GIVEN INFORMATION —
::::::::
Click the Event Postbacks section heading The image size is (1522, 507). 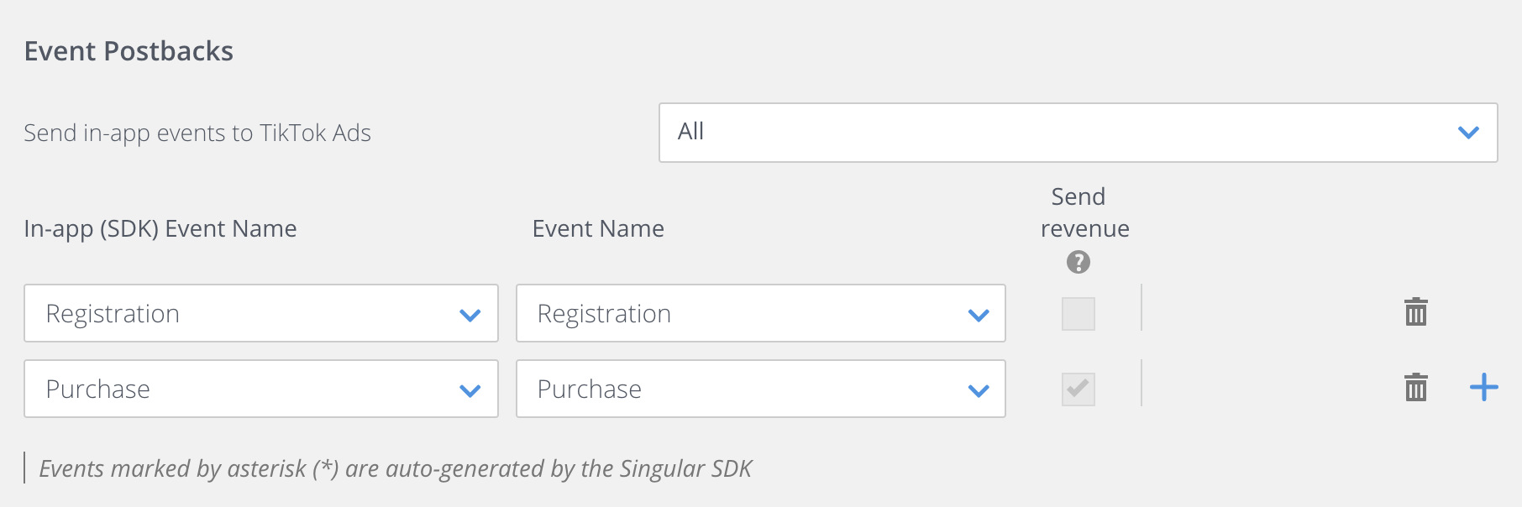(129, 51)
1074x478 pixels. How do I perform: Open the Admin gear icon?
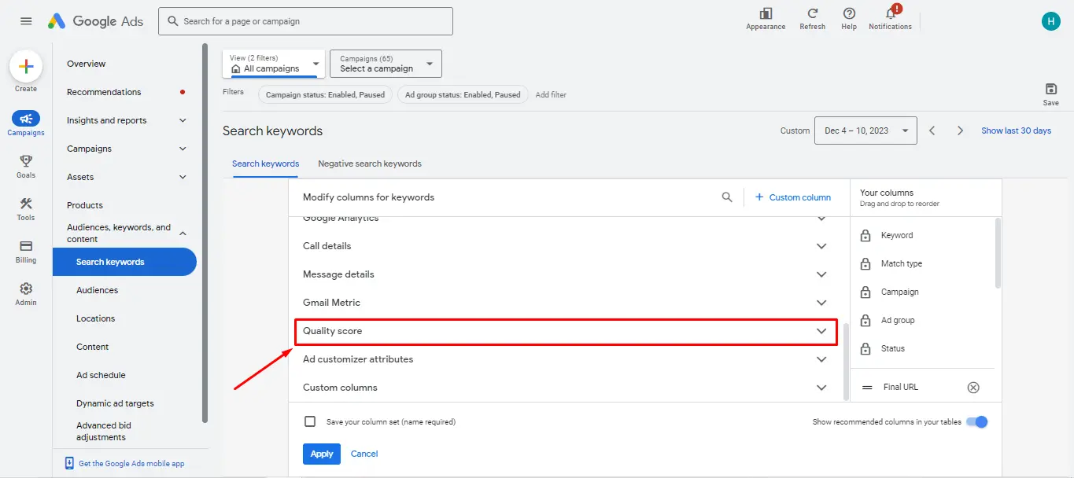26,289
::::::::
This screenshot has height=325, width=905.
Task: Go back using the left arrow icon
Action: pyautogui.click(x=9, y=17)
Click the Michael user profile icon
::::::::
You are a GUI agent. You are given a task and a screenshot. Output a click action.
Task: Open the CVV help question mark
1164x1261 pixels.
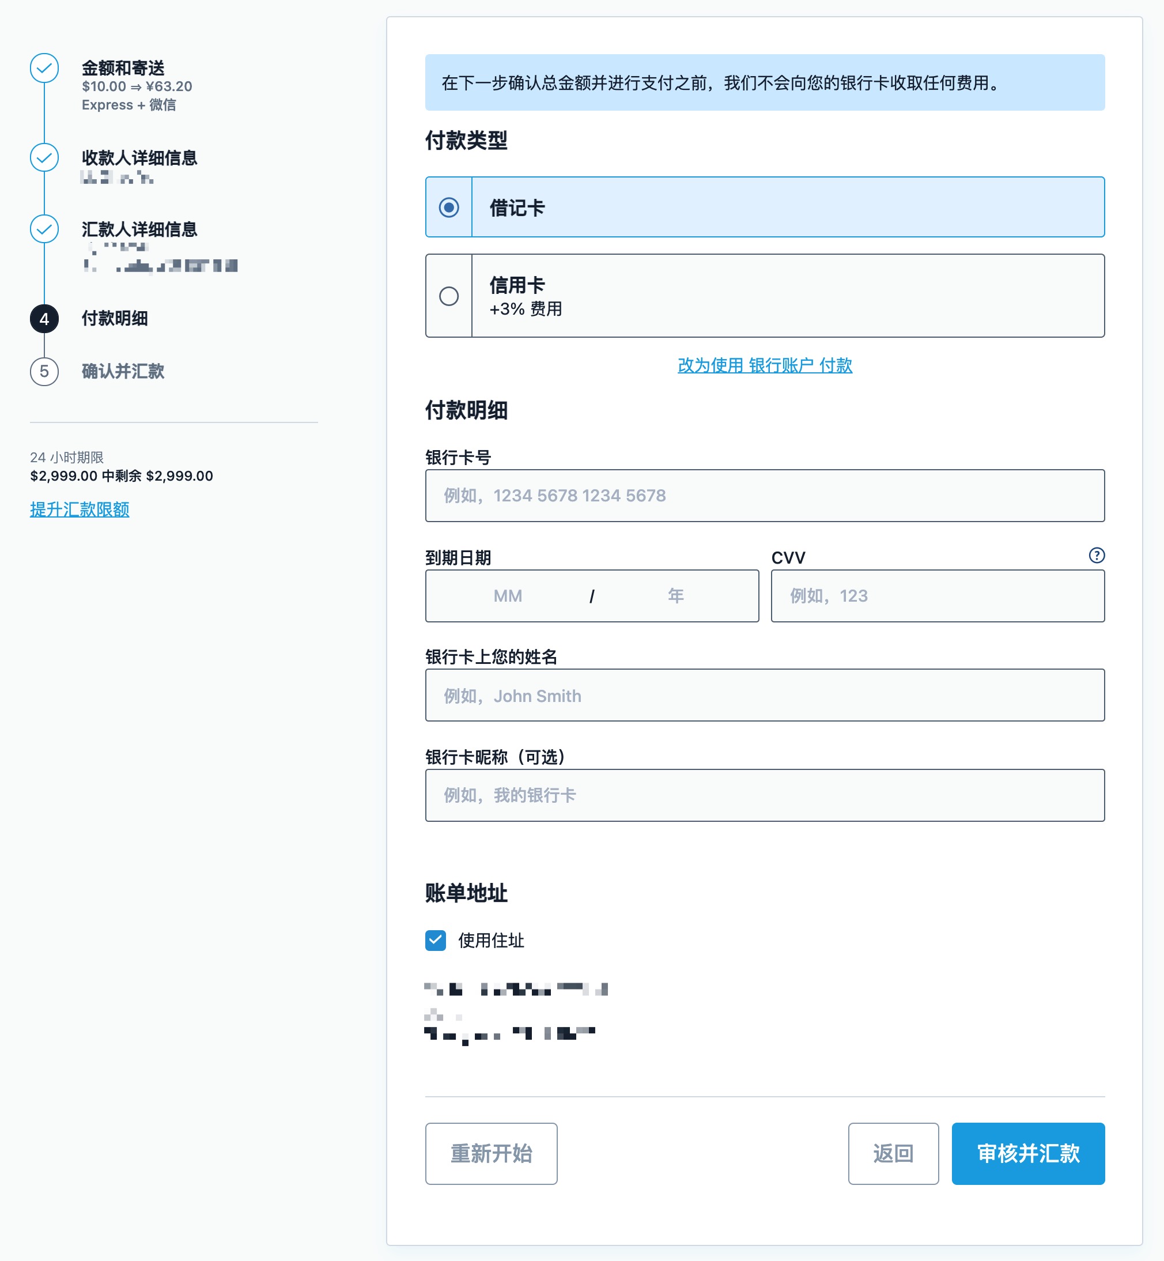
::::::::
Of all the entries above, repeat only the lines from the line that has "You are a GUI" to the line that has "1164x1261 pixels.", both lines included, exactly.

You are a GUI agent. You are given a task and a screenshot. Output a click action.
Task: Open the CVV help question mark
1164x1261 pixels.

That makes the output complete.